SELECTED TEXT:

AltWire [Luke Morrison]: Did reaching number one change your perspective or goals for your career?
Lewis Capaldi: My goal – back when I started this – was to play King Tuts** in Glasgow – it’s like a 350-capacity room. And we did that and, for me, ever since then everything’s just been kind of like a bonus. So yeah, I didn’t ever think, ‘Right, okay. This is it. I’m gonna aim for the number one’. I’ve never been this overly mad ambitious person. I just… I just do this because I enjoy [it]. So I’m kind of lucky that I had the people around me – management and label and agents – who really believed in what I was doing, enough work on it. But, yeah, no – it’s weird. It hasn’t really changed it.
Because now, for example, I don’t think just because I’ve had a number one that I’m ever going to get one again. For me, I feel like that was a one-time deal. I just think you can’t be getting greedy! So instead I just kind of say, ‘that’s cool and it’s nice that it happened but you’re only as good as your next song’’ You’ve just got to keep writing.

REQUEST 1: Format the records between the lines holding "You are a computer-use agent. The" and "pos(1360,201)", inclusive, as a Markdown table with the columns Row and Line, omitting any blank lines.
The interview and the records have no connection to each other.

DATA PROVIDED:
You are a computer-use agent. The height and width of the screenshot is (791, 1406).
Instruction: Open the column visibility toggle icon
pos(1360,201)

...

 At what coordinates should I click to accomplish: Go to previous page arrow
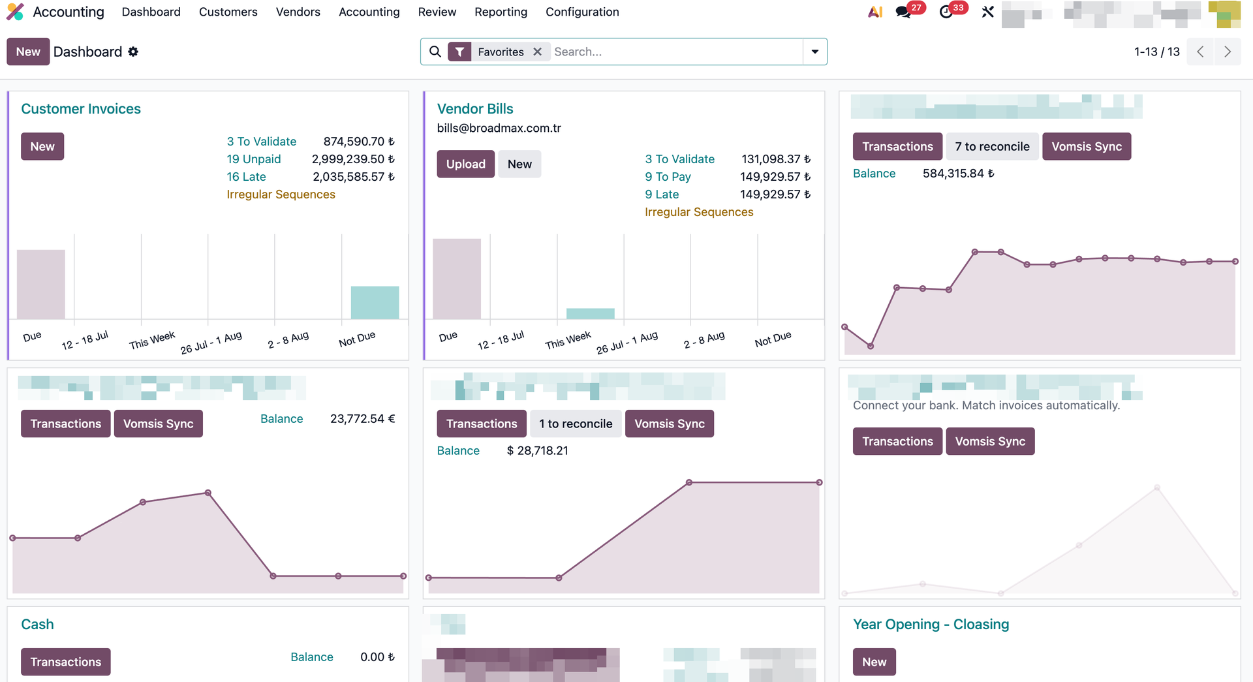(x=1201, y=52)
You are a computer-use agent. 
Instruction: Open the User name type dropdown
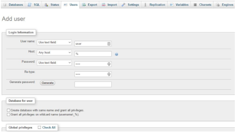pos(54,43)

REQUEST 2:
Answer these questions about the interview:
(a) What venue did Lewis Capaldi originally aim to play, and in which city?
(b) Who does Lewis Capaldi say really believed in what he was doing?
(c) According to Lewis Capaldi, you are only as good as what?

EXERCISE SOLUTION 1:
| Row | Line |
|---|---|
| 1 | You are a computer-use agent. The height and width of the screenshot is (791, 1406). |
| 2 | Instruction: Open the column visibility toggle icon |
| 3 | pos(1360,201) |

EXERCISE SOLUTION 2:
(a) King Tuts, in Glasgow.
(b) The management, label and agents.
(c) Your next song.